To be done:
Write out the material below line for line, without changing a single character.

Data section:
/---
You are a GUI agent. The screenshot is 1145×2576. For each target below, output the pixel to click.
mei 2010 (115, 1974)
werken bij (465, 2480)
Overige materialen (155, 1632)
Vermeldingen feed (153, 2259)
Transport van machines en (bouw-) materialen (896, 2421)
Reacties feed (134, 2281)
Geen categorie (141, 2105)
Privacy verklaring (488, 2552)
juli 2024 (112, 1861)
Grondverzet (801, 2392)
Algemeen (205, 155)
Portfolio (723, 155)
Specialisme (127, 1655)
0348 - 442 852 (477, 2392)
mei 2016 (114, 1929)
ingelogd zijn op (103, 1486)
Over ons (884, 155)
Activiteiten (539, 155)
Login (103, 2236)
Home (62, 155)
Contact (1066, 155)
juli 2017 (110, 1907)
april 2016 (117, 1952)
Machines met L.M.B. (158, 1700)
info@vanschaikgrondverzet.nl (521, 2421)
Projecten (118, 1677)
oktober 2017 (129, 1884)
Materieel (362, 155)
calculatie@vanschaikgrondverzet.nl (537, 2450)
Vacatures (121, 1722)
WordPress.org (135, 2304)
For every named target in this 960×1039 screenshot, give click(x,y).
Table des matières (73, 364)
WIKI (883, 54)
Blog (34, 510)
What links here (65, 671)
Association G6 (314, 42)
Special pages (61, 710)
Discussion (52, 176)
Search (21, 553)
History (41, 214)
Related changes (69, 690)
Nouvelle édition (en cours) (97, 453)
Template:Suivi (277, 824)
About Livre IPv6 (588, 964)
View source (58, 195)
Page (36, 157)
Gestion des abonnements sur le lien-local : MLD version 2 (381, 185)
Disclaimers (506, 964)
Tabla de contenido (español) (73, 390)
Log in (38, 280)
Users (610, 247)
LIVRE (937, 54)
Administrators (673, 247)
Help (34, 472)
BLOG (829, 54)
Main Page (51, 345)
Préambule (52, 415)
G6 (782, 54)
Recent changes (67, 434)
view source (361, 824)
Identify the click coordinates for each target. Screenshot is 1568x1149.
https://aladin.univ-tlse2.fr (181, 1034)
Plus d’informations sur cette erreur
\---
The completed task:
You are a GUI agent. The screenshot is 1145×2576. For each target below, output the pixel to click.
mei 2010 (115, 1974)
werken bij (465, 2480)
Overige materialen (155, 1632)
Vermeldingen feed (153, 2259)
Transport van machines en (bouw-) materialen (896, 2421)
Reacties feed (134, 2281)
Geen categorie (141, 2105)
Privacy verklaring (488, 2552)
juli 2024 (112, 1861)
Grondverzet (801, 2392)
Algemeen (205, 155)
Portfolio (723, 155)
Specialisme (127, 1655)
0348 - 442 852 (477, 2392)
mei 2016 (114, 1929)
ingelogd zijn op (103, 1486)
Over ons (884, 155)
Activiteiten (539, 155)
Login (103, 2236)
Home (62, 155)
Contact (1066, 155)
juli 2017 (110, 1907)
april 2016 (117, 1952)
Machines met L.M.B. (158, 1700)
info@vanschaikgrondverzet.nl (521, 2421)
Projecten (118, 1677)
oktober 2017 (129, 1884)
Materieel (362, 155)
calculatie@vanschaikgrondverzet.nl (537, 2450)
Vacatures (121, 1722)
WordPress.org (135, 2304)
For every named target in this 960×1039 screenshot, give click(x,y).
Table des matières (73, 364)
WIKI (883, 54)
Blog (34, 510)
What links here (65, 671)
Association G6 (314, 42)
Special pages (61, 710)
Discussion (52, 176)
Search (21, 553)
History (41, 214)
Related changes (69, 690)
Nouvelle édition (en cours) (97, 453)
Template:Suivi (277, 824)
About Livre IPv6 (588, 964)
View source (58, 195)
Page (36, 157)
Gestion des abonnements sur le lien-local : MLD version 2 (381, 185)
Disclaimers (506, 964)
Tabla de contenido (español) (73, 390)
Log in (38, 280)
Users (610, 247)
LIVRE (937, 54)
Administrators (673, 247)
Help (34, 472)
BLOG (829, 54)
Main Page (51, 345)
Préambule (52, 415)
G6 (782, 54)
Recent changes (67, 434)
view source (361, 824)
Identify the click coordinates for each target. Screenshot is 1568x1149.
https://aladin.univ-tlse2.fr (181, 1034)
Plus d’informations sur cette erreur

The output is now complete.